Marseille, the port and Calanques

Driving the hour back to Marseille, we accidently took Exit 2b which went through a long tunnel and cost 2.60€ for the privilege. I thought we should get off at exit 1 instead. This turned into a good thing though, since an exit out of this tunnel went directly to the old port. We parked here, but that was a mistake. Parking was so much more expensive than in town, 8.40€ for 4 hours. We walked along the pretty port, where there is an official Marseille football store (had to shop here) and an internet café. These are close to the fish market, which sets up each morning. We liked seeing the sword fish heads the fishermen stored!

I wanted to find the FNAC music store, but couldn’t find it on my Google map of directions.
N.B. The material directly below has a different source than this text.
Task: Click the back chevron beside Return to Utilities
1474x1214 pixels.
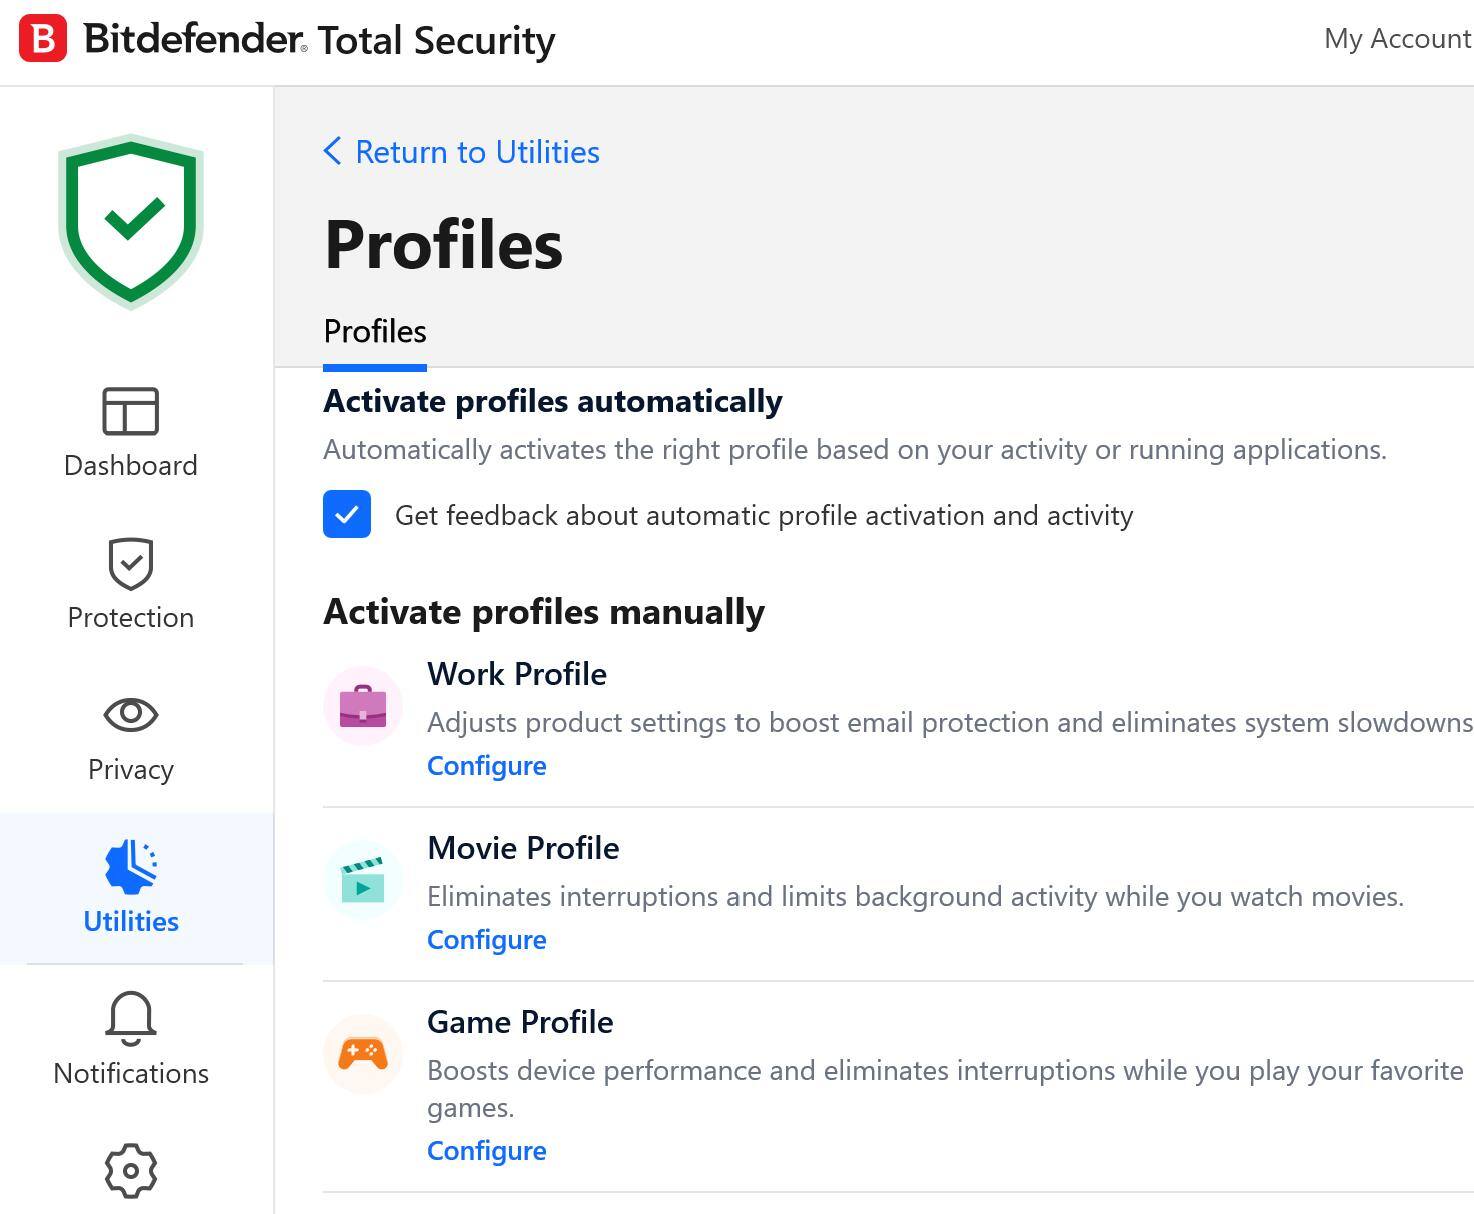Action: point(333,152)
Finally after asking for help, I learned you don’t say the initials F N A C, but f nac, as if it’s a word! This was a really valuable lesson!!! The large store was in a huge shopping center by the Bourse. I bought more French CD’s to update my large collection! There’s an area of books and DVD’s here also.
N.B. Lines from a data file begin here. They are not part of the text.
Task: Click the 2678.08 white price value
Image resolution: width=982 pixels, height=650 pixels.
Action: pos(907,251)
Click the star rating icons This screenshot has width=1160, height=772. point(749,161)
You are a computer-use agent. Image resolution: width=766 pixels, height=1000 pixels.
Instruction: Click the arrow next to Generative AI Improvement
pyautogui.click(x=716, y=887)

Marseille was mostly a shopping stop; we didn’t care for the town much. There is an area of fabric stores I liked, and bought some fabric for new tablecloths for our gite, which I took home.

Wanting to hike to Calanque Morgiou, we asked the TI how to drive to the parking area. They have a great map there and can give directions. We needed it. You drive east along the coast, towards Stade Velodrome. Rond Point is on the signs then follow the signs to Limouz. This is the location of the parking lot, or street parking for the hike into the Calanques. A bus also makes this trip, I think Bus 21.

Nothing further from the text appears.